▸ **Provided text**
========================

Relationships
Episode 3 — Heather
So, you’ll remember from Episode 2 that Heather was the waitress I had dated. She had just graduated college and spent the summer (+/- six weeks) backpacking through Europe.
After Lori’s therapist suggested that she and I break up, I fell into a bit of a funk. One is because break-ups are always shitty …even those done at the suggestion of a trained psychologist. And two, I had quit the job I had, and three, I realized that the woman I was really in love with was bopping around Europe.
In the spirit of the hopeless romantic and having way too much time on my hands, I decided to write Heather …every day. I didn’t have a whole lot going on at the time anyway. Well, I had things going on; they were going on in my head and heart. The majority of those letters were a lot about the feelings I had for her, interwoven with a review of whatever documentary I had seen that day.
I guess I should explain in a little more detail how deep these feelings were.
About eighteen months before all of this, and before Lori, I had asked Heather to marry me. Heather is the only woman I have ever asked to marry me.
She had said yes, and the next day we picked out some nice simple sterling rings to wear. We both made the public proclamation and alerted the families (we both had strange family dynamics, so it wasn’t a HUGE proclamation.)
I began making the plan for us to get married in Las Vegas — by an Elvis impersonator. I made the flight arrangements and got it all queued up …for about five days until I started thinking about things.
While religion has never been a big part of my life, it’s always circled my life. I didn’t feel hiring an Elvis impersonator to perform the marriage and doing it in Las Vegas was sacrilegious; it just seemed like we were making a mockery of the institution of marriage. And by not taking it too seriously, what did that say about what we felt for each other? That was the intellectual argument I had with myself.

========================

▸ **Dataset records**
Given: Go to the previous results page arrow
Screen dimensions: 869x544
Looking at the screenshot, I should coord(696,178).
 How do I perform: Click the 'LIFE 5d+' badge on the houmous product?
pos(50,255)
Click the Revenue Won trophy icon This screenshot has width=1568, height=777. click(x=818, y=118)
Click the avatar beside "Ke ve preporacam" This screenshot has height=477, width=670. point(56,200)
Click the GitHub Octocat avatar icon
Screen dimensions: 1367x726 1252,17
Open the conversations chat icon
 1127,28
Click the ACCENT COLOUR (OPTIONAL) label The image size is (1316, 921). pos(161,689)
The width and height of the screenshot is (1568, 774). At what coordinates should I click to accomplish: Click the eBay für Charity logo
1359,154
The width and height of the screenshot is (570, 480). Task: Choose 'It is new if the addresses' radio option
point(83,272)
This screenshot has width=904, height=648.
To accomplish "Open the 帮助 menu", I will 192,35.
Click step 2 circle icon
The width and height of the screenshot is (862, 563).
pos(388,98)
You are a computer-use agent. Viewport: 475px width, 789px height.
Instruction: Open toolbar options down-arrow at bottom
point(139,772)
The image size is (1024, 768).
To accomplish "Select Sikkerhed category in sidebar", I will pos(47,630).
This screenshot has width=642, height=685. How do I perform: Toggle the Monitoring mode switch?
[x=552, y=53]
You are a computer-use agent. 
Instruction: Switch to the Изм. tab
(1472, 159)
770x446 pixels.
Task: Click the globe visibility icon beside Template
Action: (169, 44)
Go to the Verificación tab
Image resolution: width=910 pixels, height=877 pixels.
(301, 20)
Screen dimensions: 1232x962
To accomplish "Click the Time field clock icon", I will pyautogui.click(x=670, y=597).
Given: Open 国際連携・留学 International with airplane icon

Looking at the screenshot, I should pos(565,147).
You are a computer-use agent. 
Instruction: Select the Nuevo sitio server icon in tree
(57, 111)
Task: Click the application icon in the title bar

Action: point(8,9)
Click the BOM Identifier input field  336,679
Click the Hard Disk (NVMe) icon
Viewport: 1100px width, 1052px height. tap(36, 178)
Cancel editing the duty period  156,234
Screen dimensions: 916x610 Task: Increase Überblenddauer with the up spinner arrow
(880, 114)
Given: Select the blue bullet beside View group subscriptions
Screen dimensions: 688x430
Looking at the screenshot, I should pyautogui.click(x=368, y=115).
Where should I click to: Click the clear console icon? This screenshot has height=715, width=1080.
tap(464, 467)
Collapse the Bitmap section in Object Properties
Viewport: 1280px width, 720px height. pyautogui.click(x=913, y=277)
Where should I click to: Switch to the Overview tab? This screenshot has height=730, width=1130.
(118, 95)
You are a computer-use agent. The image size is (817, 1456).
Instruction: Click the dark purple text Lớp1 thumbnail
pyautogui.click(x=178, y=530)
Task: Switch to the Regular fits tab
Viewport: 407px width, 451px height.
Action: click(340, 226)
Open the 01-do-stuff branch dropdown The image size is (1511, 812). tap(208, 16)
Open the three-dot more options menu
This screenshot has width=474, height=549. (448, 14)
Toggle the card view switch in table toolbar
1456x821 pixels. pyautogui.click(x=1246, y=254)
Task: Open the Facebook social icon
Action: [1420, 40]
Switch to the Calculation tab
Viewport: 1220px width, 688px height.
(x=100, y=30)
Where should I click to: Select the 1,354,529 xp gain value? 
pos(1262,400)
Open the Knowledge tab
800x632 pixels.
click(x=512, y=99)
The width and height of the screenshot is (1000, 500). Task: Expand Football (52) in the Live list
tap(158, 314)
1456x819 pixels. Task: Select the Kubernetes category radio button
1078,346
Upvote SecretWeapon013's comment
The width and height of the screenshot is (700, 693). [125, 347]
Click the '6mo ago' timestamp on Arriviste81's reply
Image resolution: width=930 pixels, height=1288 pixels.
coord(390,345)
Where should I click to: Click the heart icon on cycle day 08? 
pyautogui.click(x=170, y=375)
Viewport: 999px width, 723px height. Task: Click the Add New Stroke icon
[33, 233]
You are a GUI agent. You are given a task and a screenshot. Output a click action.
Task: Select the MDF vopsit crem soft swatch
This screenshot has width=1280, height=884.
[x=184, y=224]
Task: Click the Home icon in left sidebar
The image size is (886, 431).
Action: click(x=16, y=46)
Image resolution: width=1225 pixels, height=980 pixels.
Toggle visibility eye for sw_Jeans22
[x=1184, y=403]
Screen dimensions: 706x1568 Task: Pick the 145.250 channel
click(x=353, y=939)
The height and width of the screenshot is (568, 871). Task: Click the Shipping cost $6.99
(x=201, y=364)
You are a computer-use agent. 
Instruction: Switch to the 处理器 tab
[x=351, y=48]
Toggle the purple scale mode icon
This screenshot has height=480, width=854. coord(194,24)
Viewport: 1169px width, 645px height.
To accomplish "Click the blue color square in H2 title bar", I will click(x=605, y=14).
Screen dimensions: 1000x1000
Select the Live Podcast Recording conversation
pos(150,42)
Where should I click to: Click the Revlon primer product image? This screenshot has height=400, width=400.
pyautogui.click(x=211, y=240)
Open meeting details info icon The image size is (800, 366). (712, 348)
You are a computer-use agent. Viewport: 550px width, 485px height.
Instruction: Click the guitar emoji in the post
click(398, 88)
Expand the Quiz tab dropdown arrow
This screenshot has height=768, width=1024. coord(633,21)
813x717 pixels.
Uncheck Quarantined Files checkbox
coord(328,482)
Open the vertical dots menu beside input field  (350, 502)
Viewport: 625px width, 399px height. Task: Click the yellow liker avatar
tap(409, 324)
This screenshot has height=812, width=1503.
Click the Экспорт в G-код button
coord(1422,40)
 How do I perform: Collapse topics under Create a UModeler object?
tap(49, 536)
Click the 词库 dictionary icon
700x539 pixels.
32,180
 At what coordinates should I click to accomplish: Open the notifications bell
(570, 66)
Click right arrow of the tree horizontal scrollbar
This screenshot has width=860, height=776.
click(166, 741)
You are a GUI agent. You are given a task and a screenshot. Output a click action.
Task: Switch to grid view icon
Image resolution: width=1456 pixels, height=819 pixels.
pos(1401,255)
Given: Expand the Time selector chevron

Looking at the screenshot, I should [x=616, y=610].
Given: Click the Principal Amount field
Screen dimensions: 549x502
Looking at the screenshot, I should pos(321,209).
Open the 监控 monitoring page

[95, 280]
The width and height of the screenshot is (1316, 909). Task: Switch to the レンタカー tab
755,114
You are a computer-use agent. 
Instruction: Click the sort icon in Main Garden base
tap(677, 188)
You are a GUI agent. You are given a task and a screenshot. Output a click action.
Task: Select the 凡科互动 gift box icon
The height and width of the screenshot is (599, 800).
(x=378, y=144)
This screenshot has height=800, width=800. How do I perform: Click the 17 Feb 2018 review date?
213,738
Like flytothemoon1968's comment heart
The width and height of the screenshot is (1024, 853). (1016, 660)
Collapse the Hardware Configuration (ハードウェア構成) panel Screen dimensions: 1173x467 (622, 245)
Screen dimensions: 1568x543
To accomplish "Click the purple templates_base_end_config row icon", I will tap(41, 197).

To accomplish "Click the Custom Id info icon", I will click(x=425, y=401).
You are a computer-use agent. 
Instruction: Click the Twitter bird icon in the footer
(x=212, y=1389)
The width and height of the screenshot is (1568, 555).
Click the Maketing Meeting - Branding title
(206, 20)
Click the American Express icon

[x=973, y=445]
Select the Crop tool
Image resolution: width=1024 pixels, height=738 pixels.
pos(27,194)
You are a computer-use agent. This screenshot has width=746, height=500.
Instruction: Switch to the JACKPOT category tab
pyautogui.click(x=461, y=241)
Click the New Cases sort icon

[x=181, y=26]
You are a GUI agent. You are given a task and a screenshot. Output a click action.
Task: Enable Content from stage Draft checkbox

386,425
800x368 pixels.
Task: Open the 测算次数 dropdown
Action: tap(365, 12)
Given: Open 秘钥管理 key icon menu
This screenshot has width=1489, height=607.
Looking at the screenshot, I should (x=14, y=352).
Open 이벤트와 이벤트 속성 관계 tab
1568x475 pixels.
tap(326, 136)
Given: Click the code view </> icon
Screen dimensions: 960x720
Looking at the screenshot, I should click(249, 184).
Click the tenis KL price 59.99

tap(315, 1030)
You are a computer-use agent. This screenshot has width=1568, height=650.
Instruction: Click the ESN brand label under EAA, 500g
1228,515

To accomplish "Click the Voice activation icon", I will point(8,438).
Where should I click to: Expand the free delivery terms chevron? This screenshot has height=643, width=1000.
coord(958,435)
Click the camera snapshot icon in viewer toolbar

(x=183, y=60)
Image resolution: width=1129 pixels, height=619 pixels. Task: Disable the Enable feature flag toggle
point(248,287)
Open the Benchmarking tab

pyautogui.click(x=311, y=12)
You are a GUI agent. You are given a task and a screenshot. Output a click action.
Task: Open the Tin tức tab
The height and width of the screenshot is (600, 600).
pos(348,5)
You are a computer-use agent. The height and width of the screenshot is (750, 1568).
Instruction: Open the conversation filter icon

========================

▸ **Exercise objective**
Copy the passage of the Heather episode word for word, starting with "After Lori’s therapist" and going on through "seen that day.".

▸ **Response to the task**
After Lori’s therapist suggested that she and I break up, I fell into a bit of a funk. One is because break-ups are always shitty …even those done at the suggestion of a trained psychologist. And two, I had quit the job I had, and three, I realized that the woman I was really in love with was bopping around Europe.
In the spirit of the hopeless romantic and having way too much time on my hands, I decided to write Heather …every day. I didn’t have a whole lot going on at the time anyway. Well, I had things going on; they were going on in my head and heart. The majority of those letters were a lot about the feelings I had for her, interwoven with a review of whatever documentary I had seen that day.